Action for damages. McIntosh Superior Court. Before Judge Caswell.
2. " 'According to the practice in this State, the failure of the plaintiff to support some of the allegations in his declaration by evidence, is no reason why the allegations should be stricken out on motion of counsel for the defendant.' Georgia Hydratane Gas, Inc. v. White, 110 Ga. App. 826 (3) (140 SE2d 129); Andrews v. Andrews, 85 Ga. 276, 282 (1) (11 SE 771); Richmond &c. R. Co. v. Worley, 92 Ga. 54, 87 (1) (18 SE 361). Defendant's exceptions to the denial of its motion to strike certain allegations in plaintiff's petition which defendant contended were not supported in the evidence are without merit." U. S. Fidelity &c. Co. v. Luttrell, 113 Ga. App. 176, 178 (4) (147 SE2d 647).
3. The collision occurred when plaintiff was making a left turn after giving a signal and was struck by defendant who was attempting to pass on her left. Plaintiff had testified that she did not see the defendant's car in her rearview mirror, and did cot look in her left sideview mirror. The defendant submitted no evidence.
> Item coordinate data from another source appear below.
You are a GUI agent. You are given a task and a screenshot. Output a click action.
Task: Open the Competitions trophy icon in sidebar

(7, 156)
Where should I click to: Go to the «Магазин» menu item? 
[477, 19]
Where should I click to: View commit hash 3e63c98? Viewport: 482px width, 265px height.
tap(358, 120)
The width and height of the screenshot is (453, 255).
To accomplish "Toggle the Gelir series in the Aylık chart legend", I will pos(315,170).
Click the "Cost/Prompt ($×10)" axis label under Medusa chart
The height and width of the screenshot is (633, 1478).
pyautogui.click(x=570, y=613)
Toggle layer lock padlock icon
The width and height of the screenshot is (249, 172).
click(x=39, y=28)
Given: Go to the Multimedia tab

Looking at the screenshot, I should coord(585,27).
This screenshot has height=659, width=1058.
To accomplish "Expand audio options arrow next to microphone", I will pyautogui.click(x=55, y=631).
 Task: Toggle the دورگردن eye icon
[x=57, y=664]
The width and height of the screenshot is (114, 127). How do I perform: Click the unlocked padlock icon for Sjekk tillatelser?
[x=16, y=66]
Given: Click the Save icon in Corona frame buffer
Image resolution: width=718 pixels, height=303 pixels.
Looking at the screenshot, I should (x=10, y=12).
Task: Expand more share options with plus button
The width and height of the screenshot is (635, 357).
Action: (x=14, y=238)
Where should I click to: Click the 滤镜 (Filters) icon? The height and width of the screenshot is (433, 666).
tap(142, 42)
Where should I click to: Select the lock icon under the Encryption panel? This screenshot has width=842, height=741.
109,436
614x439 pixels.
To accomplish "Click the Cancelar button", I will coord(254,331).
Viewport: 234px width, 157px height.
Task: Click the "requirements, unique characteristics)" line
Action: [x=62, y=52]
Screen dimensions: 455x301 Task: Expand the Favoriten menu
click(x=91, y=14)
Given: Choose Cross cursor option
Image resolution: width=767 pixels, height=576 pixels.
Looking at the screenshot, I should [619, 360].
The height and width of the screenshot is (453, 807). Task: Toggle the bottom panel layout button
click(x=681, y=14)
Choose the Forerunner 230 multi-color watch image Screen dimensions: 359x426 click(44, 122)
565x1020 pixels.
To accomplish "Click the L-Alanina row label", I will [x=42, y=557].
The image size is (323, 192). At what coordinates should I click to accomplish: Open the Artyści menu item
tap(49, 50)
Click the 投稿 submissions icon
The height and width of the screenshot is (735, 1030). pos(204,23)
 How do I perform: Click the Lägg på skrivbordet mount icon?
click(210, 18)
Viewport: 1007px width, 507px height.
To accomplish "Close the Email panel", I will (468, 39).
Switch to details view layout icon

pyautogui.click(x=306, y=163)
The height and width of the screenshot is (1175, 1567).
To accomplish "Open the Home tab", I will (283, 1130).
Complaint is made because the court refused to give the following charge requested orally at the time for objecting to the charge of the court: "If you find from the evidence, by the exercise of ordinary care, plaintiff could have discovered the peril which existed, namely the oncoming defendant's vehicle, and did not exercise such care, and proceeded to turn the vehicle into the path of the defendant's vehicle, then I charge you she failed to avoid the consequences of the peril and you should find a verdict in favor of the defendant."
Assuming, without deciding, that this was a correct charge and applicable to the pleadings and evidence in the case, it appears that the trial judge charged the jury as follows: "The plaintiff in this case would not be entitled to recover if she, the plaintiff, could have, in and by the exercise of ordinary care and diligence, avoided the consequences of defendant's negligence and the resulting injury and damage to the plaintiff occasioned thereby, if she could have, in the exercise of ordinary diligence, avoided the results of the defendant's negligence after that negligence was discovered by her or could have been discovered by her, in the exercise of ordinary care and diligence . . . Gentlemen of the jury, I charge you, if you find that the plaintiff, by the exercise of ordinary care, could have avoided the collision and injuries which she allegedly sustained, even though you find that the defendant was negligent, then, you must return a verdict in favor of the defendant." Under these circumstances, the refusal to give the orally requested charge, if error, was not sufficiently harmful to require the grant of a new trial.
4. The evidence was sufficient to authorize the verdict found in the amount of $4,000 for past and future pain and suffering and was not so excessive as to indicate bias or prejudice on the part of the jury.
Conyers, Fendig, Dickey & Harris, J. Thomas Whelchel, for appellant.
ARGUED OCTOBER 4, 1967 -- DECIDED DECEMBER 5, 1967.